* _Task requirements_: Please repeat the lines below exactly. Begin with the line containing "This screenshot has width=753, height=313." and go on through the line containing "Select the Text".
### Data ###
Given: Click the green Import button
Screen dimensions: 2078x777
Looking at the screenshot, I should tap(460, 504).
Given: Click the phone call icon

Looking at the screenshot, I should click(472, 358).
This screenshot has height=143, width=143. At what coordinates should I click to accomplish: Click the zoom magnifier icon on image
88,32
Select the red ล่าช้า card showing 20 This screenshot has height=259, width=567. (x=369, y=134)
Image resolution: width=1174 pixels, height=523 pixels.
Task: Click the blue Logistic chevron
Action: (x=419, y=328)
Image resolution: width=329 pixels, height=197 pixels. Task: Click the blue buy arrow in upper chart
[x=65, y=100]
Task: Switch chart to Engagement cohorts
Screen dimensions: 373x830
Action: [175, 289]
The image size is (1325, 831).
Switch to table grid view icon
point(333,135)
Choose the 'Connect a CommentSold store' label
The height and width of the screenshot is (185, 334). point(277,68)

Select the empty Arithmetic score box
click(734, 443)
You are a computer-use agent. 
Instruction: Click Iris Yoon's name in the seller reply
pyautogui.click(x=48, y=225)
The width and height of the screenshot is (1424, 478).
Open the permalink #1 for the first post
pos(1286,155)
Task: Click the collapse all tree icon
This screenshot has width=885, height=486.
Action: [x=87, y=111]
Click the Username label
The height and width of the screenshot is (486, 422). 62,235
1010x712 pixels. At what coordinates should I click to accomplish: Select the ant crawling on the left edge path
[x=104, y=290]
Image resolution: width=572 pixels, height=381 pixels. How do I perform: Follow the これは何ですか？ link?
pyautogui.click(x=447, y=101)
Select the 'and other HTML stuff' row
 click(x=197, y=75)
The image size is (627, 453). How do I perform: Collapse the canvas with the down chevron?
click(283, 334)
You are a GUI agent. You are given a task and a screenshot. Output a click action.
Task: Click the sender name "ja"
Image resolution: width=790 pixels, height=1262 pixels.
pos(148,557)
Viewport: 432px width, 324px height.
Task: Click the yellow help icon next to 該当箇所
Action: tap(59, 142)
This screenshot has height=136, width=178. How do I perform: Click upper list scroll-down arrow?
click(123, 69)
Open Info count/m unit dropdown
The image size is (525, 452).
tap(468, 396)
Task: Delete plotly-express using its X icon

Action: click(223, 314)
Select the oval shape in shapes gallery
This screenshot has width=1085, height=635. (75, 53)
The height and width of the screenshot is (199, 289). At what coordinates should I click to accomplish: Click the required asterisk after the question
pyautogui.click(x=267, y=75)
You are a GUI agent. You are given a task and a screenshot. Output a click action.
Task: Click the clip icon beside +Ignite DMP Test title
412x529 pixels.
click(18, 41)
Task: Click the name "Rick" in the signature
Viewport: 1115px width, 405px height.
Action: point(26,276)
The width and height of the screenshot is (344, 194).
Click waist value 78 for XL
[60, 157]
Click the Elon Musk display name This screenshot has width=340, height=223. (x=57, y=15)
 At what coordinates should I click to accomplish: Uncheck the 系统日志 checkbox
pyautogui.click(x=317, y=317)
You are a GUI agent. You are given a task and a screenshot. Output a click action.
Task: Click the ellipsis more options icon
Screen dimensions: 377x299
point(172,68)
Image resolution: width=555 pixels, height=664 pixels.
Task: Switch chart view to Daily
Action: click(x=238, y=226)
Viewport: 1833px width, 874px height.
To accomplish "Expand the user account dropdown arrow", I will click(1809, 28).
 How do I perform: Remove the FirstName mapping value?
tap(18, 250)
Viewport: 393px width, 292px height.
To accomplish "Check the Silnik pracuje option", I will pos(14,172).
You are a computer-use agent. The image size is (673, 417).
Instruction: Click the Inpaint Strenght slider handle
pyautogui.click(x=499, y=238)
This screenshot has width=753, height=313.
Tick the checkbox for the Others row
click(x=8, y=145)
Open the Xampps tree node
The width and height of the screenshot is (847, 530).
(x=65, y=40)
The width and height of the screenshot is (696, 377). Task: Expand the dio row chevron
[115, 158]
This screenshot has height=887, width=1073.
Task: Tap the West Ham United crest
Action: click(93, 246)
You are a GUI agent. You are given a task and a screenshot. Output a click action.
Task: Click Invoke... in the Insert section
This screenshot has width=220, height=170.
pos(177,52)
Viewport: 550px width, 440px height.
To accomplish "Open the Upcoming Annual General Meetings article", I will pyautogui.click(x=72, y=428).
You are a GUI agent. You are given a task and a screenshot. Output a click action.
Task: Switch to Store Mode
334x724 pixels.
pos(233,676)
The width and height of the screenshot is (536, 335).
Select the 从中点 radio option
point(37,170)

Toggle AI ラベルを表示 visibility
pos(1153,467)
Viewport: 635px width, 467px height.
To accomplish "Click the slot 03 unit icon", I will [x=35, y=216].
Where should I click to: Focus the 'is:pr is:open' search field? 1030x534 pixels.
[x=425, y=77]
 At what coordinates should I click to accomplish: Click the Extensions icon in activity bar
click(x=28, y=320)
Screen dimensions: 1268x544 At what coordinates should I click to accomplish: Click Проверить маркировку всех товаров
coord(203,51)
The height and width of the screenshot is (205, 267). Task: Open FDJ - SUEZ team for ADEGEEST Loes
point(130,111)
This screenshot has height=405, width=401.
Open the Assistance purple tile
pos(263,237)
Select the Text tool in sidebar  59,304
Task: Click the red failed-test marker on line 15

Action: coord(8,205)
###
* _Output of the task_:
This screenshot has width=753, height=313.
Tick the checkbox for the Others row
click(x=8, y=145)
Open the Xampps tree node
The width and height of the screenshot is (847, 530).
(x=65, y=40)
The width and height of the screenshot is (696, 377). Task: Expand the dio row chevron
[115, 158]
This screenshot has height=887, width=1073.
Task: Tap the West Ham United crest
Action: click(93, 246)
You are a GUI agent. You are given a task and a screenshot. Output a click action.
Task: Click Invoke... in the Insert section
This screenshot has width=220, height=170.
pos(177,52)
Viewport: 550px width, 440px height.
To accomplish "Open the Upcoming Annual General Meetings article", I will pyautogui.click(x=72, y=428).
You are a GUI agent. You are given a task and a screenshot. Output a click action.
Task: Switch to Store Mode
334x724 pixels.
pos(233,676)
The width and height of the screenshot is (536, 335).
Select the 从中点 radio option
point(37,170)

Toggle AI ラベルを表示 visibility
pos(1153,467)
Viewport: 635px width, 467px height.
To accomplish "Click the slot 03 unit icon", I will [x=35, y=216].
Where should I click to: Focus the 'is:pr is:open' search field? 1030x534 pixels.
[x=425, y=77]
 At what coordinates should I click to accomplish: Click the Extensions icon in activity bar
click(x=28, y=320)
Screen dimensions: 1268x544 At what coordinates should I click to accomplish: Click Проверить маркировку всех товаров
coord(203,51)
The height and width of the screenshot is (205, 267). Task: Open FDJ - SUEZ team for ADEGEEST Loes
point(130,111)
This screenshot has height=405, width=401.
Open the Assistance purple tile
pos(263,237)
Select the Text tool in sidebar  59,304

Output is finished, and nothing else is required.